Thread: Reverse CAPTCHA ~ Thoughts, Tips, and Questions

  1. #11
    Join Date
    Aug 2011
    Posts
    16

    Default Re: Reverse CAPTCHA ~ Thoughts, Tips, and Questions



    Hi Teccet –

    Your 1px method is one of many that should work as Reverse CAPTCHA.

    You might want to try copying your form (at least the 1px area) and see how it pastes. That will give a different “view” of the form.

    To avoid your honeypot field from being selected if someone tabs through the fields, set tabindex="0" and that will take that field out of the tab sequence.

    The good news is that unless your site becomes seriously worthy of a spammer’s full attention, it is doubtful that they will target an implementation or Reverse CAPTCHA based upon the bot employing an algorithm that finds the fields being made invisible on the screen and avoiding them. The reason is because there are so many ways to make them invisible using CSS, and even if we all used the same way, our field names would all be different as would be the class names containing the magic invisible dust. With external style sheets in use, they would also have to parse those to see what was what. It just wouldn’t be worth it when there is so much lower hanging fruit.

    Good luck!

    Russ . . .


  2. #12
    Join Date
    Aug 2011
    Posts
    16

    Default Go Daddy Update



    Hello –

    I've posted the following in the original thread where I discussed my original reCAPTCHA problem, but thought it a good idea to repeat it here as it details what can go wrong with an implementation of reCAPTCHA on FM that is a hosting issue rather than an FM or reCAPTCHA issue.

    To recap, my implementation of reCAPTCHA on FM on my various forms on websites hosted at Go Daddy had been working for some time, then suddenly stopped working, then about a week later started working again, all without any change to my forms, html, or php files.

    I concluded it must be something on GD’s end, I contacted them, and after some checking they told me it was nothing on their end.

    Finding no solution, I started switching my forms to Reverse CAPTCHA after some research.

    Since the forms were working again I wasn’t as pressed to reconfigure all the forms, so I left many of them as they were.
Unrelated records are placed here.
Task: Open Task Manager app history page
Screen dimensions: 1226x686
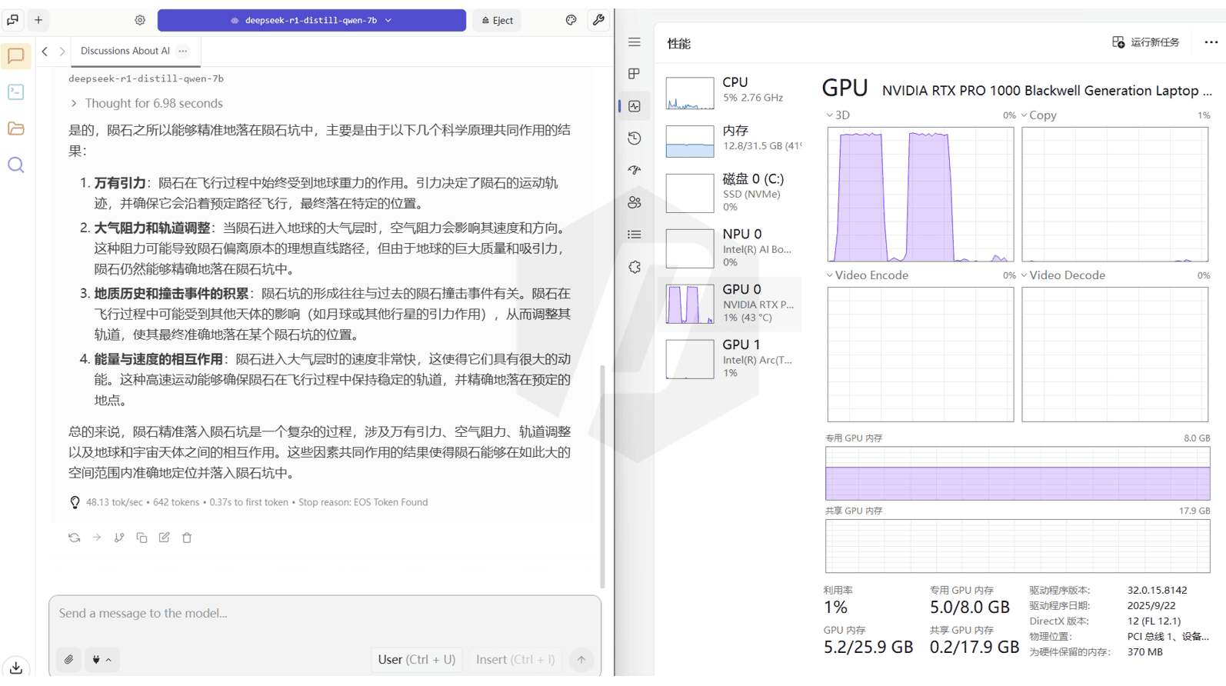Action: click(x=635, y=138)
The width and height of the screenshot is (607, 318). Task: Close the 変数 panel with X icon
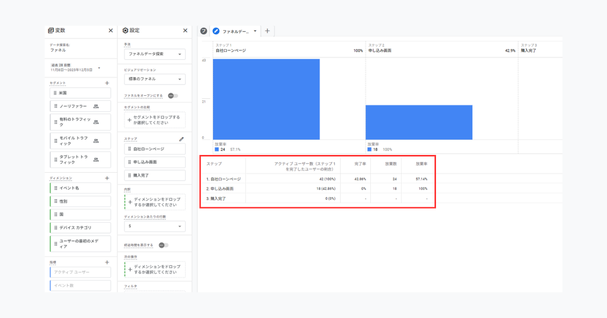111,30
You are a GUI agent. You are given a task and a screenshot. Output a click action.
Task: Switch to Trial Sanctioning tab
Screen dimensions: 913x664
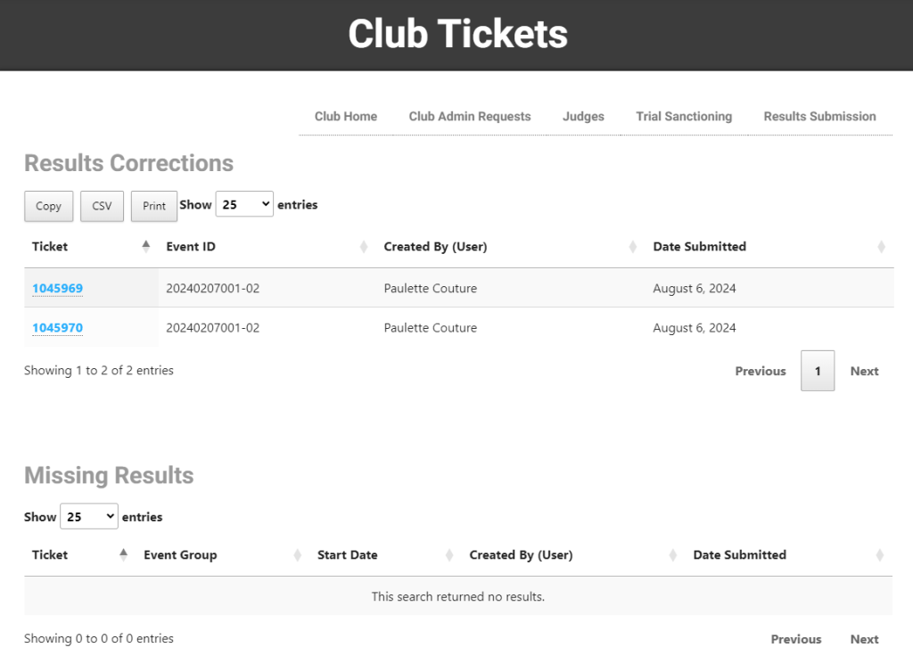[x=684, y=117]
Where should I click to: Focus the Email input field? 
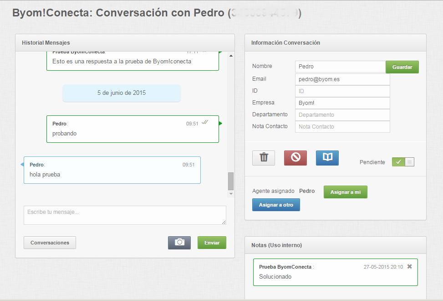342,79
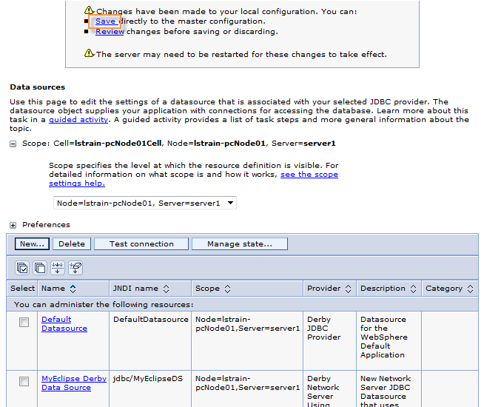Click Save to master configuration link

pos(105,21)
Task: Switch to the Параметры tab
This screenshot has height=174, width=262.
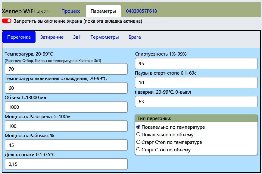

    I had also noticed a correlation between whether reCAPTCHA was working or not, and whether Filezilla (my FTP app) was able to connect on the first try or not.

    Yesterday Filezilla took two tries to login again, for the first time in a week. I immediately tried a form I hadn’t reconfigured yet and sure enough, reCAPTCHA failed again, too.

    I immediately called GD again and was more insistent they find a cure. The case was escalated to a “Hosting Specialist” or some such who immediately recognized what was going on when he heard that Filezilla was taking two tries to get in.

    This is my understanding of what he was trying to tell me:

    My hosting account is on a shared Linux server, along with hundreds (maybe thousands) of other websites, all of which share the same ip.

    For security they have a “filter” (his words) that is applied from time to time on different accounts (presumably at random) to insure all those sites get a fair amount of bandwidth.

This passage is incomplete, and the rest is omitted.